Open source efforts might be able to accomplish a lot more together than they can apart, analysts say. “Concerns over the reliability and lack of focus for any one initiative sends some handset makers into the arms of proprietary software makers Microsoft Research In Motion and Apple,” says Kevin Burden, an analyst at ABI Research. “The concern is that open-source initiatives are a rattly ship, [where] there’s no control over where these platforms are going,” Burden says.
Google’s Rubin is not alone in wanting to work with other organisations. At a recent Tokyo conference, Symbian CEEO Nigel Clifford hinted that he’d be open to a collaboration with Google in some way. LiMo’s executive director, Morgan Gillis, says he wouldn’t mid working with Android either. “There’s plenty of scope for cooperation,” he says.
Is it likely that we could ever see a merger between any of these firms?
Jack Gold, president of consulting firm J. Gold Associates, has speculated that LiMo or Symbian may consider merging with Android. “The problem right now is there are too many [open source] players,” Gold says. “It doesn’t make sense in a marketplace to have multiple vendors doing the same thing. If you combine all that effort into one, you should have a lot more effect.”
However, the notion of a merger between Symbian and Android is widely dismissed within Symbian circles. “It might be more feasible for Android to merge with LiMo than with Symbian, because the technology underpinnings are the same,” Gillis says. He also says the two haven’t discussed closer collaboration, much less a merger.

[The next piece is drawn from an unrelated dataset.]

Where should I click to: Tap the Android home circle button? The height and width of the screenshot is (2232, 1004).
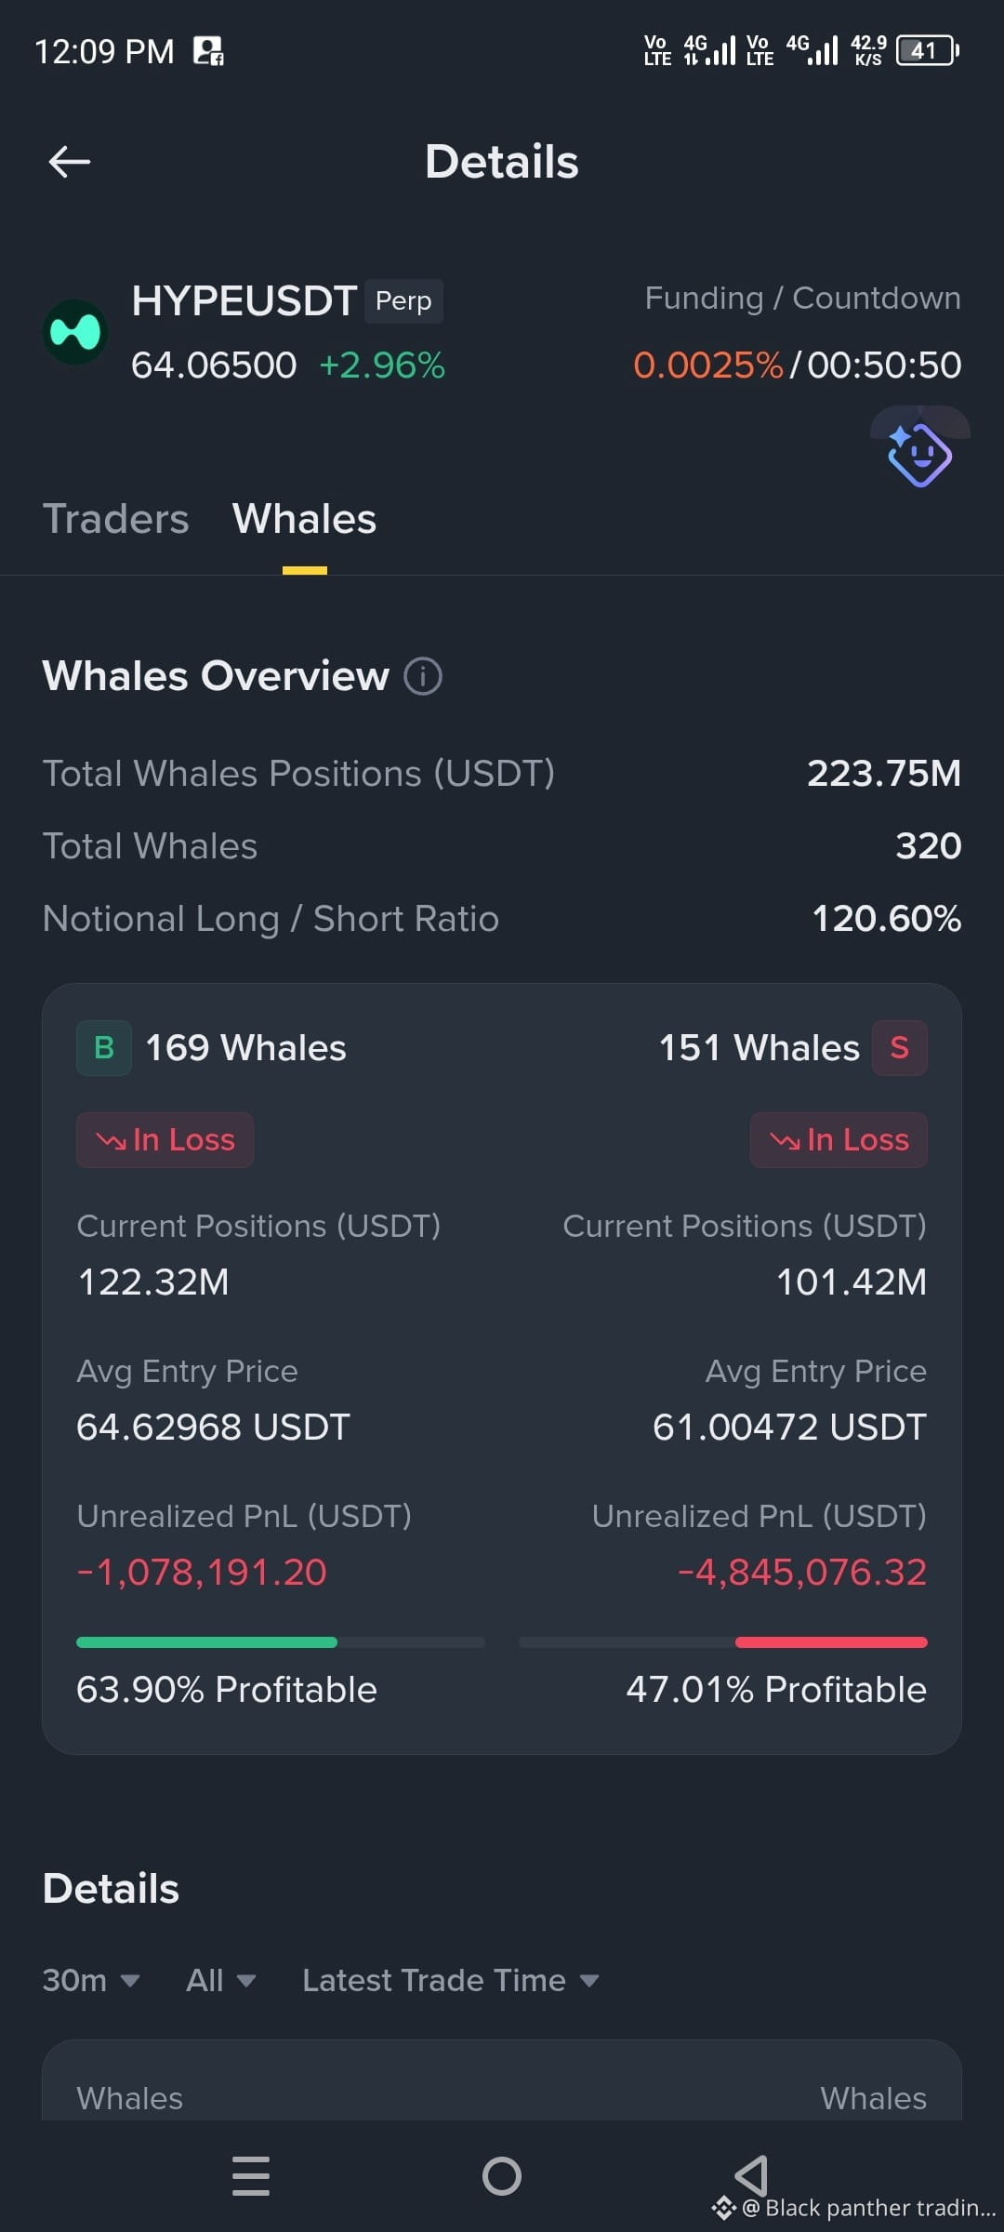click(x=502, y=2176)
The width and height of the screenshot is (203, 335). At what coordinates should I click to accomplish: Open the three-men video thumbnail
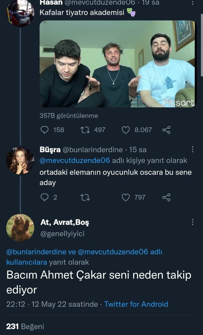point(117,64)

But in the interest of healthy competition, a merger is unlikely.
“It is like suggesting that Coke and Pepsi merge,” says Ben Wood, an analyst at the British mobile consulting firm CCS Insight. “There are clear competitive reasons why Nokia, which owns all the intellectual property and will be the biggest contributor to the [open source] Symbian Foundation, has no commercial incentive at all to work with Google.”
For its part, Google is pressing ahead with stand-alone Android efforts. “We will continue building and innovating on Android,” says Rubin, who declined to comment on whether Android may merge with another open source effort.
For now, Microsoft says it’s not worried. “This is really nothing new, we’ve seen Linux consortiums come and go,” says Scott Rockfeld, group product manager of Windows Mobile. But even a little cooperation could make these recent open efforts more than just some passing fad.